“Reskilling America”- Learning to Labor in the 21st Century: Katherine Newman

A labor expert is calling for increased vocational training to help equip the unskilled workforce in the U.S. with the tools needed to fill good-paying jobs that are are already available in today’s economy.

“It’s a pretty big problem,” said Katherine Newman, author of “Reskilling America: Learning to Labor in the 21st Century,” and vice chancellor for academic affairs at the University of Massachusetts at Amherst. “In manufacturing alone, there are some 600,000 jobs that have not been filled for lack of people who have the right skills.” Newman added that number will only grow as the current workforce is quickly aging, leaving fewer people stepping up behind them as they retire.
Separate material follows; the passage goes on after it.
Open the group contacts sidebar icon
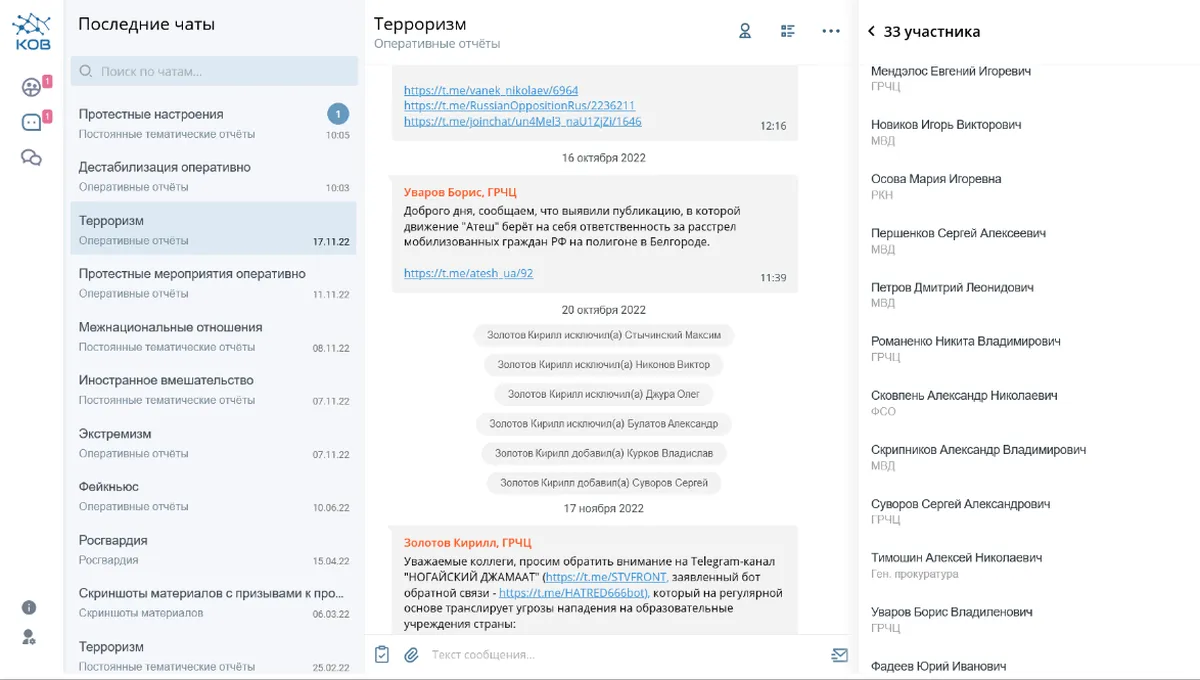The width and height of the screenshot is (1200, 680). (x=31, y=88)
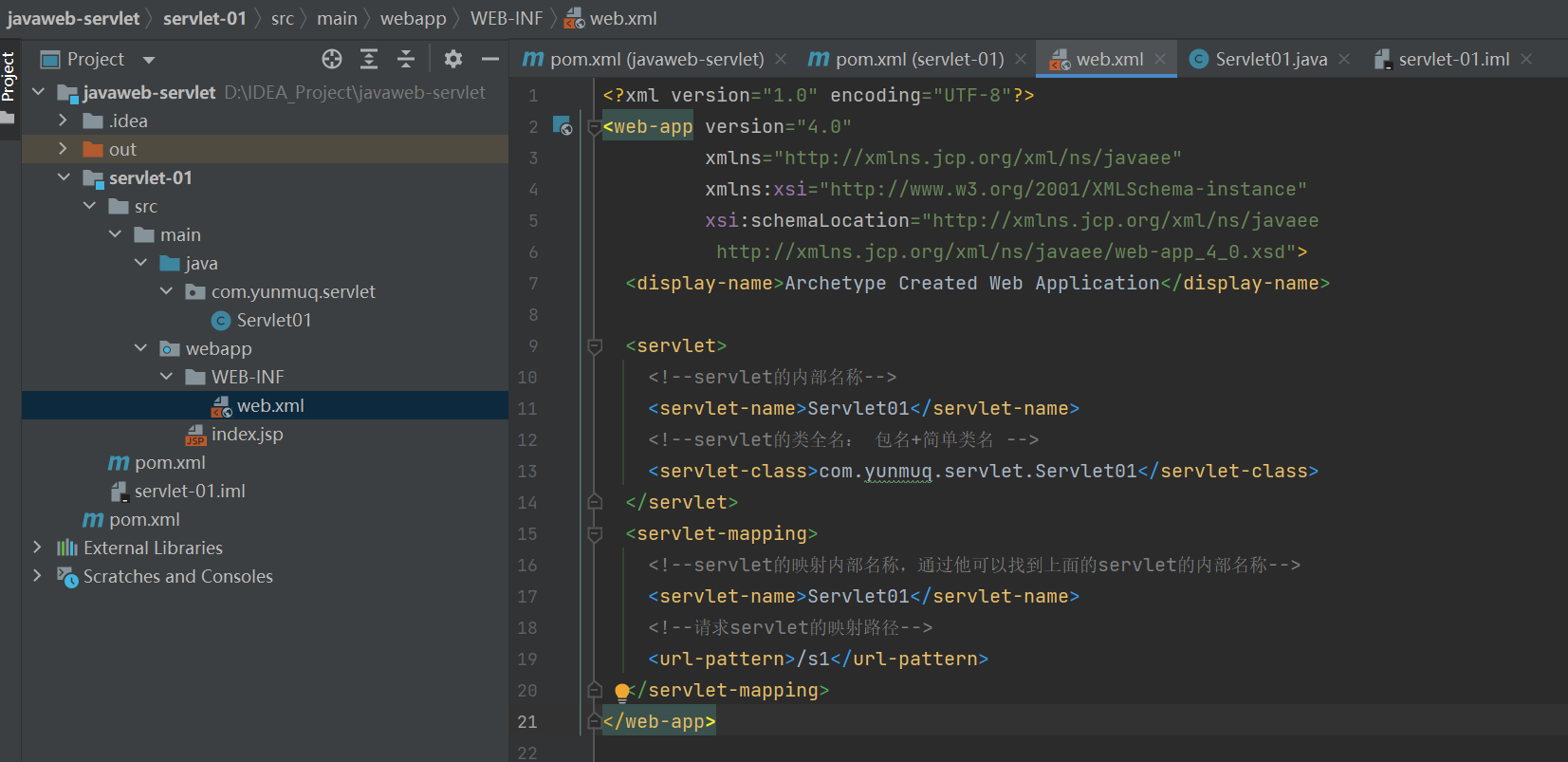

There has been a lot of talk during presidential debates about American jobs going overseas and college becoming unaffordable. But the problem, said Newman, isn’t that there aren’t enough jobs here. It’s that employees aren’t being trained or prepared to fill some of those vacant jobs. “I think there has been a long standing skepticism … about vocational training,” said Newman. “In part, it’s part of the long debate that goes all the way back to W.E.B. Du Bois and Booker T. Washington, who argued vociferously about whether training for pragmatic economic opportunity was more important or less important than training for liberal arts education.”

Over the years, Newman said so-called blue-collar jobs have become stigmatized. That was particularly true with the post-World War II romanticizing of white-collar jobs, which tended to lead through the gates of universities. Since then, generations of high school students have been steered towards university campuses.  “The technical training that I’m talking about in ‘Reskilling America’ is absolutely critical if we’re going to be at the top of manufacturing, or IT, or any of the new emerging areas, and that isn’t necessarily what four-year universities can do. So, we need both. Not either or,” she added.

Newman said part of the solution is a combination of funneling money from the educational budget to technical schools, rewarding teachers working in these fields and creating apprentice partnerships.